The denizens of Silicon Valley seem a bit like pre-Copernican astronomers: They assume the earth revolves around them. Look at all the discussion that’s gone on about whether the investments in “Web 2.0” companies represent a “new bubble.” If there is a Web 2.0 bubble, it’s about the size of the average bubble in a glass of Veuve Clicquot. Meanwhile, real bubbles – big gnarly ones – have been blowing up all over the place. There’s the real estate bubble, of course. And then there’s the copper bubble and the various other metals bubbles. And there’s the emerging market equity bubble as well as the emerging market debt bubble. It sometimes seems that everything’s a bubble these days – other than tech stocks, that is.
But about two weeks ago, things changed. Investors began to get nervous. Risky investments, they realized, actually entailed risk. Since then, investors have been moving out of risky investments and into safer ones, and some of the big bubbles, particularly in the emerging markets, have been deflating rapidly. The flight from risk has broad consequences. By making speculative investments less attractive, it tends to put a damper, for instance, on IPOs and startup funding in general. We saw that yesterday in the way investors dumped the shares of freshly IPO’d Vonage, the internet phone company. We also saw it in the sudden postponement of two IPOs in London. These events, as the Financial Times reports, “demonstrated the growing caution among global investors.” The paper also quotes a Credit Suisse analyst on IPO pricing: “If you are trying to price an issue in the eye of the storm, clearly you will be affected by the current volatility and issuers may need to consider leaving some money on the table.”

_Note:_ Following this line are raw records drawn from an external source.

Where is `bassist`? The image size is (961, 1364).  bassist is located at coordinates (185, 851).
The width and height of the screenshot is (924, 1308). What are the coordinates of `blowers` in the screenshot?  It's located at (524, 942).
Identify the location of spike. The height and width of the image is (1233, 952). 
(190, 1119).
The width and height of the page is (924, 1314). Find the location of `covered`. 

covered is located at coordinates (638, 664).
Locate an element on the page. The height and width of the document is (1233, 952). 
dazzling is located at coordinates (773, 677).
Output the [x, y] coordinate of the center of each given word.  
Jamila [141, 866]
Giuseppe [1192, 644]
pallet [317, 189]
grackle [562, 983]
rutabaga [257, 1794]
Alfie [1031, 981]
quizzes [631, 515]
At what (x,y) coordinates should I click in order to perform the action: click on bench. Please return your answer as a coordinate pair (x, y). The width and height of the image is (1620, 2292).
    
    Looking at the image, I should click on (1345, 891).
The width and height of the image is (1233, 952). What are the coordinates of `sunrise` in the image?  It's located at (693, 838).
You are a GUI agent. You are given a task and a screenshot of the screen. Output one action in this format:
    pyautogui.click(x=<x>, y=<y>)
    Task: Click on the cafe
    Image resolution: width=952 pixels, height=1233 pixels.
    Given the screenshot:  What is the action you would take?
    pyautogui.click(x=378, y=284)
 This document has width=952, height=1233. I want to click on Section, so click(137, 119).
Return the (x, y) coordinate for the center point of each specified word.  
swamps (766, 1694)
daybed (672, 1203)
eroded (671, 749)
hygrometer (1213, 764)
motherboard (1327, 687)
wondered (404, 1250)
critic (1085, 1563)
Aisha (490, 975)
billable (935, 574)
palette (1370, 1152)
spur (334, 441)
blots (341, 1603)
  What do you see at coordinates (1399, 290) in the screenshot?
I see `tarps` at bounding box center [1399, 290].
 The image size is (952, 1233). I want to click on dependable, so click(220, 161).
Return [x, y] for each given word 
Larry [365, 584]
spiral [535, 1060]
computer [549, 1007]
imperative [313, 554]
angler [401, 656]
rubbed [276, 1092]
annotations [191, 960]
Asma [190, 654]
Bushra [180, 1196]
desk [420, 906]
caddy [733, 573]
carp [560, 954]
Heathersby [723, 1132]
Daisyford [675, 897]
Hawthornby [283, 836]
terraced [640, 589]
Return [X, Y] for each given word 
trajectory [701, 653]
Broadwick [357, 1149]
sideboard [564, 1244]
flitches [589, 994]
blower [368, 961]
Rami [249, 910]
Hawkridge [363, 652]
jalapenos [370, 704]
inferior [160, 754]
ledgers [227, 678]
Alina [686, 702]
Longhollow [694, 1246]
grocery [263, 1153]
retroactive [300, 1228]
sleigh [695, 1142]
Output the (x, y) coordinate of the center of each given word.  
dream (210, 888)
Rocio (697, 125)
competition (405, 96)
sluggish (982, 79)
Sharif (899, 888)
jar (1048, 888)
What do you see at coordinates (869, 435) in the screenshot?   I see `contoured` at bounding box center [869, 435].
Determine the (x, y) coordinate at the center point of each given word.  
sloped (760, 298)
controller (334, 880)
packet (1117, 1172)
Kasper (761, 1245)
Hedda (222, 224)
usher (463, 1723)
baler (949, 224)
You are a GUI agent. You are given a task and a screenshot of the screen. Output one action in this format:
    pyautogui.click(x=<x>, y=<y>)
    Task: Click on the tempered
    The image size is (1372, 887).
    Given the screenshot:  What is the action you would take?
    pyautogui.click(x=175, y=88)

No one knows what’s going to happen in coming days and weeks, but it’s fair to say that right now the world’s financial markets are perched on a knife’s edge. Should investors’ flight from risk intensify, it will have momentous consequences, even on little Web 2.0 startups.
I prefer Ramit’s philosophy on this, http://www.iwillteachyoutoberich.com/archives/2006/05/oh_my_god_a_glo.html
Knife’s edge my ass. It’s a bunch of skittish investors overreacting to one figurehead at the Fed’s comments about inflation.
Andrew,
Knife’s edge my ass.
You’re a brave man.
Nick
Brave or stupid. We’ll let my portfolio’s performance dictate the final outcome.
How about “what would Warren Buffet do?”